Radiotherapy remains a foundational treatment for malignant tumors, but challenges persist in predicting outcomes and optimizing dosages for individual patients. Variability in responses complicates effective treatment administration, necessitating more precise methodologies. This is where Artificial Intelligence (AI), especially through deep learning models, is stepping in to transform prognosis and treatment strategies. By analyzing extensive clinical, radiological, and genomic databases, AI identifies patterns not easily noticed by human clinicians. These models can predict treatment success, estimate the potential for adverse events, and optimize radiation dosages based on individual patient characteristics. Furthermore, AI-powered approaches can refine tumor response assessment during and after treatment, enabling real-time adjustments and minimizing the risks of overtreatment or undertreatment. The exploration of radiotherapy for malignant tumors, enhanced by AI, could lead to significant improvements in both the efficacy and safety of cancer treatment.

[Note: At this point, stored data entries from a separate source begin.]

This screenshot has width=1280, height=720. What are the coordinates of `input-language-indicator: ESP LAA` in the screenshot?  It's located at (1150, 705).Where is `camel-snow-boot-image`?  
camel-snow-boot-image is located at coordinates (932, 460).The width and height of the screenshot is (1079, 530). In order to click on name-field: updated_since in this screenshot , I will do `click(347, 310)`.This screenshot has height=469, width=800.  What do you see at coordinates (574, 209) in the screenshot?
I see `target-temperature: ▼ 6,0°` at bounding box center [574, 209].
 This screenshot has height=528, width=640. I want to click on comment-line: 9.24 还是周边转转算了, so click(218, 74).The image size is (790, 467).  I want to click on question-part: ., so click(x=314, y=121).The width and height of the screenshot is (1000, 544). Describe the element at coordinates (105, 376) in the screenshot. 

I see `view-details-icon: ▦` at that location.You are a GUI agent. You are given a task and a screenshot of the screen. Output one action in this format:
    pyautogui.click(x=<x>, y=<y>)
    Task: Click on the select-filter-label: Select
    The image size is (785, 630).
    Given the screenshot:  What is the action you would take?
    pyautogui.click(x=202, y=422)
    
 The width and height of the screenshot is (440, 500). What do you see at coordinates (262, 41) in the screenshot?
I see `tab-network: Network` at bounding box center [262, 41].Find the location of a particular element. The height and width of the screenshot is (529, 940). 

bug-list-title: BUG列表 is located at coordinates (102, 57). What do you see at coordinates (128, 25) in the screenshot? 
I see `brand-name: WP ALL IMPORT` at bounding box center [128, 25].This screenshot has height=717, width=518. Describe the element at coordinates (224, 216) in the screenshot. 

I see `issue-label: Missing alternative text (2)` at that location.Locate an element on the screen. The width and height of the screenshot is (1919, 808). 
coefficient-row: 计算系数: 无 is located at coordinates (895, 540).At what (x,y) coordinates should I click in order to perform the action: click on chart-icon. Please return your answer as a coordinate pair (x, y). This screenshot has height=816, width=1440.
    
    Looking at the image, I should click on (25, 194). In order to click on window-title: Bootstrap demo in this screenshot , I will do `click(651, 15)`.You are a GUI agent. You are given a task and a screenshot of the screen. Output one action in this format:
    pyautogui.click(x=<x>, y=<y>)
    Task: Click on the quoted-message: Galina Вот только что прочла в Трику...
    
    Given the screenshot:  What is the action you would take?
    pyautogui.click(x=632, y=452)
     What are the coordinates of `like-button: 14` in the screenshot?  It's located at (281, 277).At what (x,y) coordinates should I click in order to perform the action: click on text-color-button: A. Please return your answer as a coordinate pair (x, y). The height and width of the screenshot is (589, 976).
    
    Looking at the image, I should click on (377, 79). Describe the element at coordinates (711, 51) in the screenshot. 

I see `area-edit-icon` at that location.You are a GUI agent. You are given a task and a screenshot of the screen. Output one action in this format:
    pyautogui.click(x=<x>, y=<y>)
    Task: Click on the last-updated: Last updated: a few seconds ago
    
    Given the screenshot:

This Research Topic aims to delve into the impact of Artificial Intelligence in improving the prognostic assessment and optimization of radiotherapy for malignant tumors. By leveraging AI technologies, we aim to advance the personalization of treatment plans, optimize radiation dosages, and ultimately improve patient outcomes. Focus areas include increasing predictive accuracy through AI models, real-time tumor response monitoring, and advanced radiotherapy planning. The integration of AI with existing technologies such as radiomics, along with comprehensive clinical and genetic data analysis, allows for more precise treatments tailored to individual patients, reducing treatment-related risks and improving overall treatment efficacy.
To gather further insights into this rapidly evolving field, we welcome contributions that address, but are not limited to, the following themes:
1. The use of AI in predicting treatment outcomes for patients undergoing radiotherapy for various malignancies.
2. Advances in radiomics and the integration of imaging, clinical, and genetic data for personalized treatment planning.
3. Exploration of AI-driven models for radiotherapy dose optimization based on patient-specific factors.
4. The role of AI in assessing tumor response and monitoring for early recurrence or metastasis during treatment.
5. Exploration of innovative radiotherapy techniques enhanced by AI.
Please note: Manuscripts consisting solely of bioinformatics, computational analysis, or predictions of public databases which are not accompanied by validation (independent clinical or patient cohort, or biological validation in vitro or in vivo, which are not based on public databases) are not suitable for publication in this journal.